Die Aussage ist eine persönliche Einschätzung eines ehemaligen Sony-Managers und keine offizielle Begründung des Konzerns. Sie bezog sich auf die Debatte rund um Fortnite, nachdem die Switch-Version des Spiels gestartet war. Spieler, deren Epic-Konto zuvor mit der PlayStation 4 verbunden war, konnten es nicht ohne Weiteres auf der Nintendo-Konsole nutzen. Auf Xbox One und PC war der Plattformwechsel mit den dort unterstützten Konten möglich.
Sonys offizielle Erklärung
Sony hatte die fehlende Freigabe für Crossplay bereits 2017 gegenüber Eurogamer begründet. Jim Ryan, damals für den weltweiten Vertrieb und das Marketing von PlayStation verantwortlich, verwies auf die Verantwortung gegenüber der eigenen Nutzerbasis und auf mögliche externe Einflüsse. Eine finanzielle Begründung bestätigte Sony damit nicht.
Für Entwickler und Publisher hatte die Entscheidung konkrete Folgen. Ein gemeinsames Konto musste mehrere Plattformregeln berücksichtigen, während Käufe und Fortschritte nicht überall übertragen werden konnten. Das erhöhte den technischen und kommunikativen Aufwand für Spiele mit dauerhaftem Onlinebetrieb. Die Fortnite-Strategie von Epic Games war bereits zuvor auf eine große, plattformübergreifende Spielerschaft ausgerichtet.
Crossplay bleibt eine Geschäftsentscheidung
Technisch war Crossplay zwischen Konsolen, PC und mobilen Plattformen schon damals möglich.
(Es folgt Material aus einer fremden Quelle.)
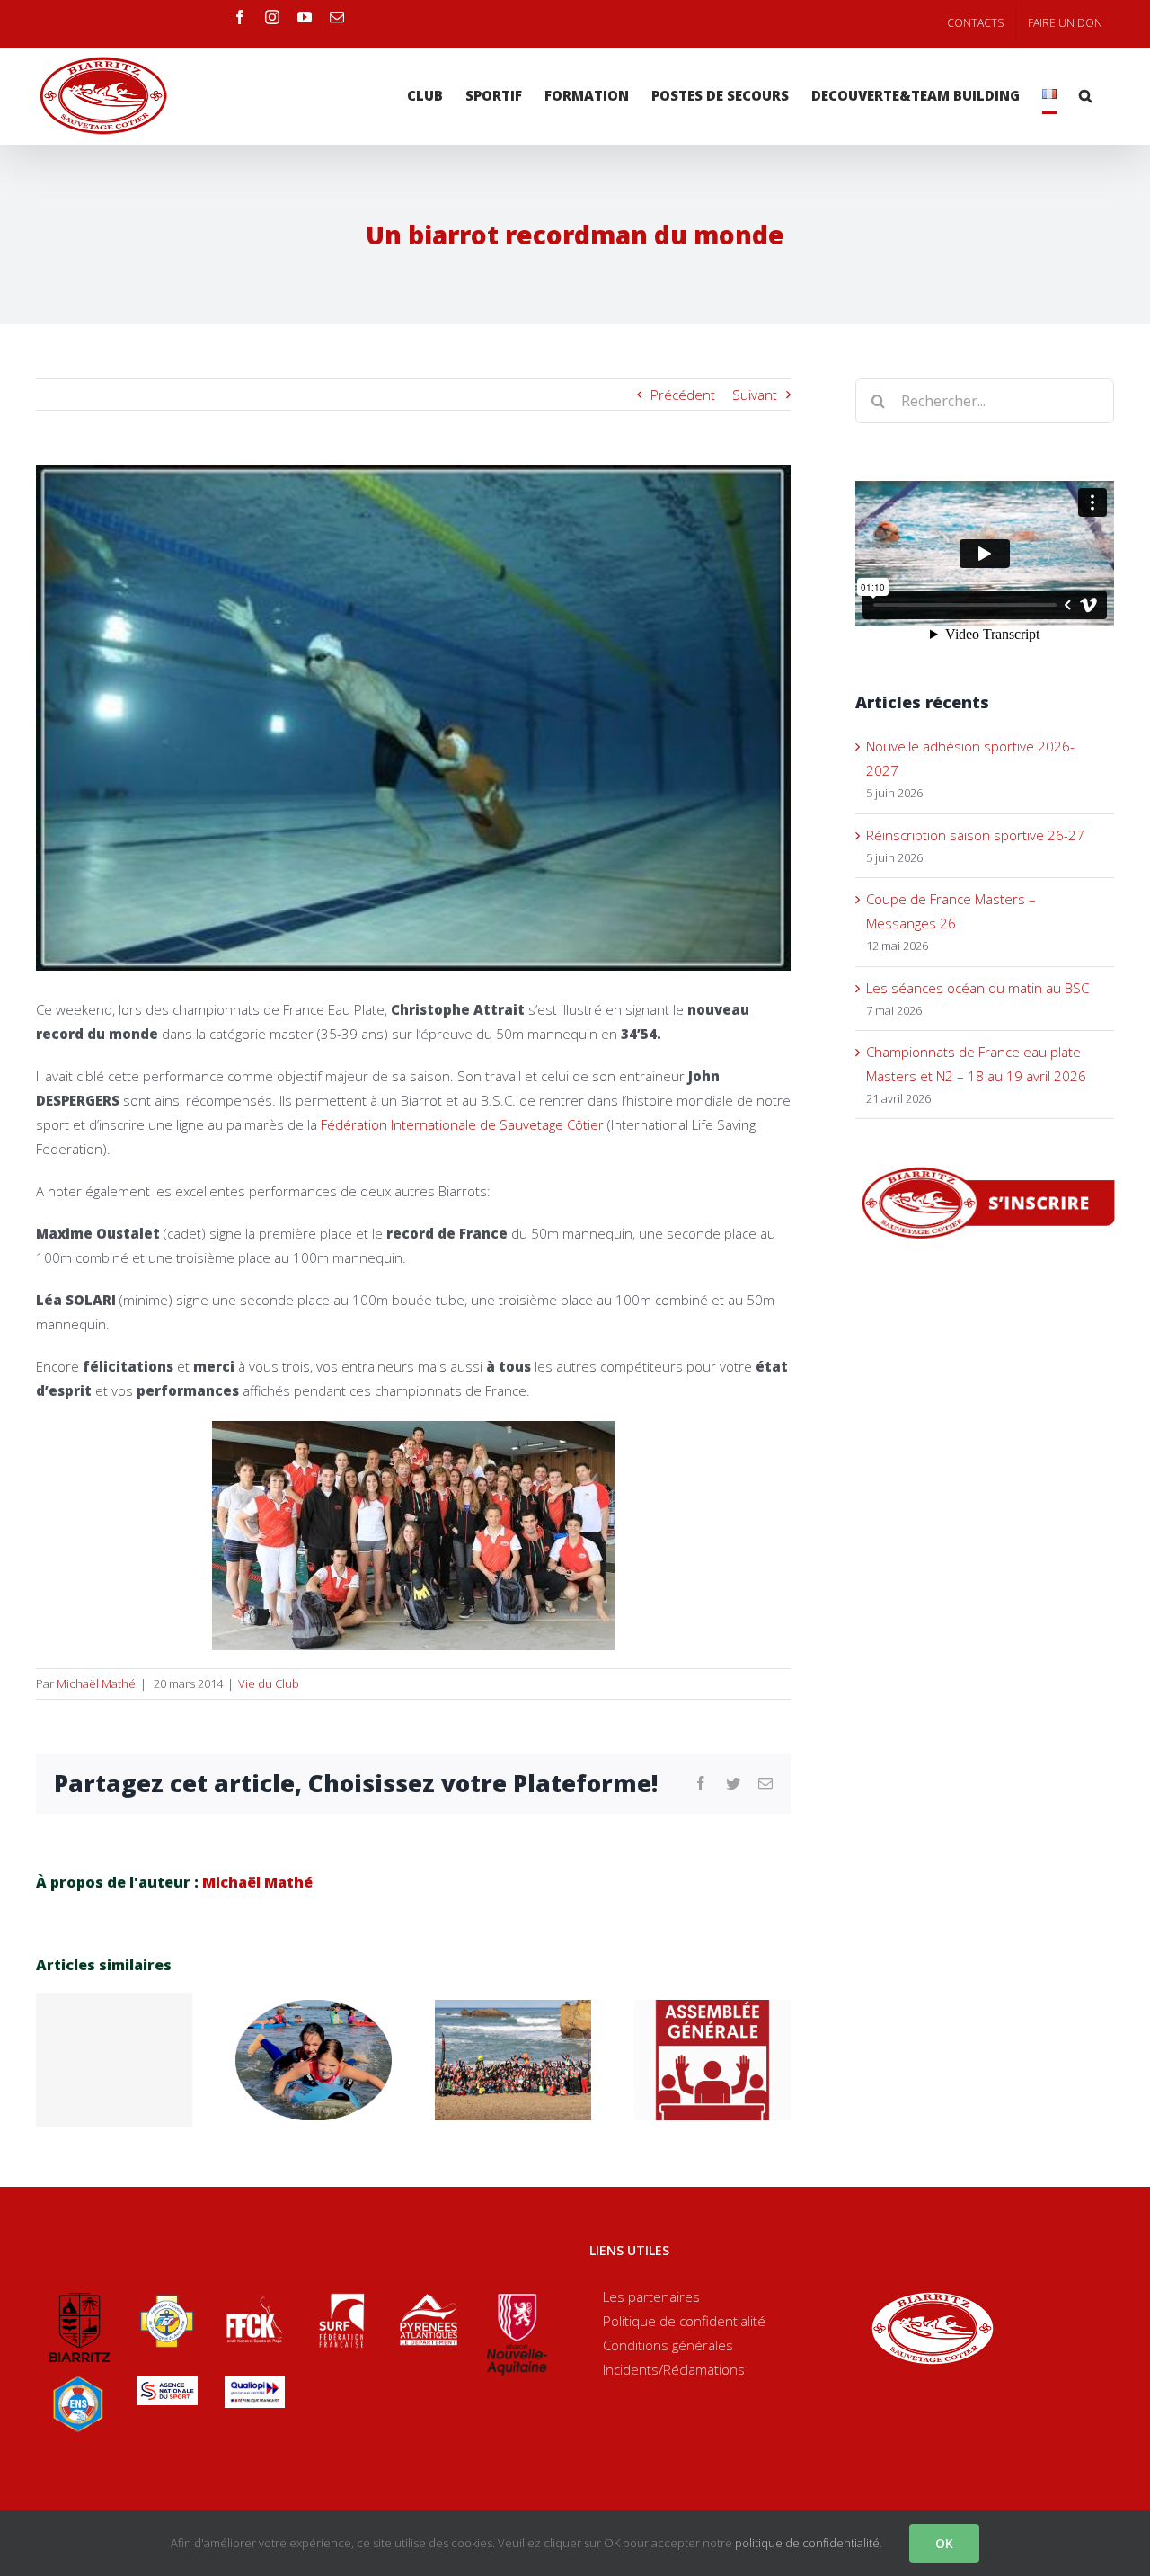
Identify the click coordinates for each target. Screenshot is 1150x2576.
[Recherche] (1085, 96)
Die Diskussion drehte sich deshalb vor allem um Konten, Umsatzanteile, Sicherheitsregeln und die Kontrolle über die eigene Plattform. Smedleys Aussage lieferte einen Einblick in eine mögliche interne Motivation, belegte aber nicht, dass sie 2018 noch die offizielle Position von Sony war.
Die Crossplay-Debatte zeigte damit einen Konflikt zwischen dem geschlossenen Plattformmodell und den Anforderungen moderner Live-Spiele. Für Studios bedeutete jede zusätzliche Plattform mehr Reichweite, aber auch weitere Vorgaben bei Accounts, Käufen und Moderation. Genau diese Fragen machten die Freigabe durch alle beteiligten Plattformbetreiber zu einer wirtschaftlichen und nicht nur technischen Entscheidung.